Look through the data that follows and copy each line with the string "computer".

* [Record extracts]
______
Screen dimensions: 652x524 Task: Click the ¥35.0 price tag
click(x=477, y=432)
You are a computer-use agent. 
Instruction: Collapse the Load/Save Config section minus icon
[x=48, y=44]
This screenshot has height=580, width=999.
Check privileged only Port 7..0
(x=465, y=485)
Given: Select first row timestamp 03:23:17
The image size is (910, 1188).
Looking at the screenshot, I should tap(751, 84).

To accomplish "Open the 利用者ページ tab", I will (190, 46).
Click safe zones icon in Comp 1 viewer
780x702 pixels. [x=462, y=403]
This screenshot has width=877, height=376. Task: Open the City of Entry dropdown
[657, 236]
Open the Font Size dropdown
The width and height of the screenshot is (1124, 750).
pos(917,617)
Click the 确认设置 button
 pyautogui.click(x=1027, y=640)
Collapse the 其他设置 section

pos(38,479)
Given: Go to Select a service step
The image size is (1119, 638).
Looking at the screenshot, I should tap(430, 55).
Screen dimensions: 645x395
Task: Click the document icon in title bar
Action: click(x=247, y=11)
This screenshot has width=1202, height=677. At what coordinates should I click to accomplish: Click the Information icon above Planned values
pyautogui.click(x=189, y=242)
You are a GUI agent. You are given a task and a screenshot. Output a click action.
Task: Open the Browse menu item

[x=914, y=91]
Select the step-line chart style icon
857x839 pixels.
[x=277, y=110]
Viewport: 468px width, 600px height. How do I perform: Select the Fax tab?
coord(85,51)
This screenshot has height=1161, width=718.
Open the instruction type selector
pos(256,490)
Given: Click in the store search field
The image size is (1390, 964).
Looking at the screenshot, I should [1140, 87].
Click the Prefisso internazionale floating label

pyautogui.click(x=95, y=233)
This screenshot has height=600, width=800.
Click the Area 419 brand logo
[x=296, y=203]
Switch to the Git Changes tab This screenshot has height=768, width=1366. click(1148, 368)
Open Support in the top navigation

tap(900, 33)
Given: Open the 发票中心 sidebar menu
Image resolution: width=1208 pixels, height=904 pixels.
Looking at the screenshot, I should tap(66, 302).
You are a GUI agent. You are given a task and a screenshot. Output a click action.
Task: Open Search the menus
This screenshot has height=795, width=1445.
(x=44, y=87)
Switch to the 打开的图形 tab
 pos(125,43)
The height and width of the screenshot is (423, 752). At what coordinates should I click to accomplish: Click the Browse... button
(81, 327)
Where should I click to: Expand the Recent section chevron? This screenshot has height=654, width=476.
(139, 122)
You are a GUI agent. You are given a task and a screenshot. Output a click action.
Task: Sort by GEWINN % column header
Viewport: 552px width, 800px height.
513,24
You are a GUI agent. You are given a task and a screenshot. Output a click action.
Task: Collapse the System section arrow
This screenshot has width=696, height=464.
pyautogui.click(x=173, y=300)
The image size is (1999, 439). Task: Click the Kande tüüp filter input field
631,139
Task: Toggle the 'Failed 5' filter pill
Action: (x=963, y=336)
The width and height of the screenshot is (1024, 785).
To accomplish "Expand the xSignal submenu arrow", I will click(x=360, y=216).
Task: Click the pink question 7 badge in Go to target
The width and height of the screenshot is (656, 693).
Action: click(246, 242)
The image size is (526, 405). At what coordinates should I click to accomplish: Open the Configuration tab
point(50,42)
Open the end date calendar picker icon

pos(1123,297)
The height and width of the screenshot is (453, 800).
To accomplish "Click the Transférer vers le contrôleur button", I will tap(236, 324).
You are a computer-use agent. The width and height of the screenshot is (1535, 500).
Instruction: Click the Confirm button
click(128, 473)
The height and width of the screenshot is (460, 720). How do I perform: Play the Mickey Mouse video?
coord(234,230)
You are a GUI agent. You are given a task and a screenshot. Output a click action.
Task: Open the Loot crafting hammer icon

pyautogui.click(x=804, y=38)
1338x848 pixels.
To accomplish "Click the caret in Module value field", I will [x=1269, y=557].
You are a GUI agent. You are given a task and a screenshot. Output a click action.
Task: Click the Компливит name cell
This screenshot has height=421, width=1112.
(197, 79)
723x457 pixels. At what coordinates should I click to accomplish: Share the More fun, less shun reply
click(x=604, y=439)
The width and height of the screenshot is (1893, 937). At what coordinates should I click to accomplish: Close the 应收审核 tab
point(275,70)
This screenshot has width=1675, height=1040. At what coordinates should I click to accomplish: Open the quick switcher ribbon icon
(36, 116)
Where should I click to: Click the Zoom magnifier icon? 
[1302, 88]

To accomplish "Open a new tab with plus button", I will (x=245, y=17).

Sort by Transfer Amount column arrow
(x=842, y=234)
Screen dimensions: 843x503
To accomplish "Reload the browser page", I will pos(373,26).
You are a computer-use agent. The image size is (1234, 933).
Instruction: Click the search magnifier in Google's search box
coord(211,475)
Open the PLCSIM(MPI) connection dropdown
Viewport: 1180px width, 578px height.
______
* [Expected answer]
You are a computer-use agent. 
You are a computer-use agent. The width and height of the screenshot is (1535, 500).
You are a computer-use agent. The image size is (1234, 933).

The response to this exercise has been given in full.